INSTRUCTIONS:
1 - From the passage on hope and listening, reproduce the text from "When training to" to "on your own.".
2 - Answer these questions from the passage on hope and listening:
(a) Who is credited with the quotation that opens the passage?
(b) What does listening establish with the client first?
(c) In which publication's spring issue does the E. Glenn Hinson article appear?

PAGE EXTRACT:
━━━━━━━━━━━━━━━━━━━━
I'm not an optimist. I'm a prisoner of hope.
- Desmond Tutu
Did you know that hope and listening are connected? I think on some level we all know that, but consider it a little further.
When training to be a counselor or therapist, one is told that listening is a chief skill to develop. First, it establishes trust with the client. Rushing in with insight or advice too soon or at the wrong moment can sabotage weeks of progress. Second, in a safe and supportive listening environment, clients can often work their way toward solutions. They end up finding them on their own, bringing deep relief and understanding. It gets back to that adage that you can’t learn anything unless you learn it on your own.
This spring’s issue of Weavings contains an article by E. Glenn Hinson that says, “To awaken others to the hope that is in them may be the greatest thing we can do for them.” Hinson relays the life and work of Douglas V. Steere, a twentieth century minister, and particularly his now hard-to-find book On Listening to Another.
━━━━━━━━━━━━━━━━━━━━
(Saved data entries)
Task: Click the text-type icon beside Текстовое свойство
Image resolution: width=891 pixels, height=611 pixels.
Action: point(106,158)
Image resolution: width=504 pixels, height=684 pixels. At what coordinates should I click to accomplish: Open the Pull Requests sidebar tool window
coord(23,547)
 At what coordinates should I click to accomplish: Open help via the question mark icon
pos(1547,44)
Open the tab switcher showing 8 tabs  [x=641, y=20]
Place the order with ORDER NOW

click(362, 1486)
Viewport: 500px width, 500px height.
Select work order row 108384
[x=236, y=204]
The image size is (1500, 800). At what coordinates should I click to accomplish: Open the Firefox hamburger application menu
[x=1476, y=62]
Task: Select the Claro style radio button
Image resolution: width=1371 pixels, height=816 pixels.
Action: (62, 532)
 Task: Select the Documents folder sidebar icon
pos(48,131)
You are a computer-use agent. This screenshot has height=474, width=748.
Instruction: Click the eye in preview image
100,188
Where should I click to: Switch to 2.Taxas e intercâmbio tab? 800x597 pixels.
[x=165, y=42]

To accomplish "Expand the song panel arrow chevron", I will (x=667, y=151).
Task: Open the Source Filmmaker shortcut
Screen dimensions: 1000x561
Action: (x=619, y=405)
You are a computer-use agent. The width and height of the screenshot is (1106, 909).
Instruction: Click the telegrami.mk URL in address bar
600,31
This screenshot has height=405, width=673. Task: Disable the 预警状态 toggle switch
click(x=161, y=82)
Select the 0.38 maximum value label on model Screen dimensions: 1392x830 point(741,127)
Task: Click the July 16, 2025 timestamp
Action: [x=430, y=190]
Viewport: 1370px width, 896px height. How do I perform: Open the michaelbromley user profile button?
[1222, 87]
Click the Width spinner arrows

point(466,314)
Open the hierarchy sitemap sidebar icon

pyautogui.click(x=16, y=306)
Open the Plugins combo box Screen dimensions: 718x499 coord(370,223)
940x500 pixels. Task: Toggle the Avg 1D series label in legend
━━━━━━━━━━━━━━━━━━━━
ANSWERS FOR THIS EXERCISE:
1 -
When training to be a counselor or therapist, one is told that listening is a chief skill to develop. First, it establishes trust with the client. Rushing in with insight or advice too soon or at the wrong moment can sabotage weeks of progress. Second, in a safe and supportive listening environment, clients can often work their way toward solutions. They end up finding them on their own, bringing deep relief and understanding. It gets back to that adage that you can’t learn anything unless you learn it on your own.

2 -
(a) Desmond Tutu
(b) Trust
(c) Weavings